Hierzu füge man noch, daß der Krieg in Portugal, dessen Kosten jährlich auf 300 Millionen geschätzt werden, baar Geld erfordert, und daß die Regierung sich vor allem die zu diesem Dienste nöthigen Gelder verschaffen muß. Man hat freylich den Versuch gemacht, durch die Kommissarien der Armee auf die Schatzkammer ziehen zu lassen; allein nur mit 20 Procent Verlust haben sie einige Negociationen zu [[Lissabon] machen können.
Die Lebensmittel machen die vierte Ursache aus, die man als verderblich für den jetzigen Zustand von Großbrittannien ansieht. Diese ist nur zufällig, und wenn sie auf das Schicksal desselben Einfluß hat, so kann man die Unvorsichtigkeit des Ministeriums oder jene Fatalität darüber anklagen, nach welcher alle Uebel auf einmal zusammen treffen.

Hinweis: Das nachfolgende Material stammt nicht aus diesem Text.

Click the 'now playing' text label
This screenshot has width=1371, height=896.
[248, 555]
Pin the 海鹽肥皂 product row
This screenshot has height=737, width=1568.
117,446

Am Ende Novembers war der Preis des Brots ungeheuer hoch. Man rechnete auf die Kartoffelnärndte, um einem Mangel vorzubeugen, der ohne diese Hülfe um so unvermeidlicher war, da die Ostsee durch das Eis verschlossen wurde, die Barbarey Spanien und Portugal Lebensmittel lieferte, und da sich Amerika in einer zweifelhaften politischen Lage befand, und man daher nicht wußte, woher man gegen den März und April Getreide beziehen könnte.
Dieses Gemälde ist von einem Augenzeugen entworfen; durch einen Mann, dessen ganzes Vermögen sich in England befindet. Er hatte sich dahin begeben, um es zu realisiren, und mußte daher sorgfältig und unparteyisch alle Veränderungsfälle studieren, deren seine Kapitalien ausgesetzt wären.
Zu diesen Details würden die fremden Zeitungen, wenn man sie einlüde, uns die Lage Englands zu schildern, so wie sie ihre Korrespondenzen zu London ihnen darstellen, andere, eben so reelle, Details hinzufügen, z. B. den Verlust an Menschen, den der spanische Krieg zur Folge hat; das Mißvergnügen und die Unruhen, welche die Folgen davon sind; die Abwesenheit der regelmäßigen Truppen, um selbige zu unterdrücken; die Besorgniß, welche die Flotten veranlassen, die sich in den Häfen des Reichs bilden, die unzureichende Macht der Regentschaft und die Unbeständigkeit des brittischen Ministeriums.
Der Handelsstand, der gewohnt ist, in demjenigen, was ihn angeht, die Ursachen des Flors oder des Falls von Reichen zu suchen, wird seine Berechnungen nach der naiven und aufrichtigen Erzählung eines seiner ausgezeichnetsten Mitglieder desto leichter einrichten können, und wird einsehen, daß wenn seiner Seits noch einige Opfer für nöthig erachtet werden, der Augenblich nicht entfernt ist, wo er den Preis für seine Standhaftigkeit und Ergebenheit gegen die öffentliche Sache erhalten wird.
Quellen.[]
- ↑ Allgemeine deutsche Zeitung für Rußland. No. 17. Freytag, den 19. Januar 1812.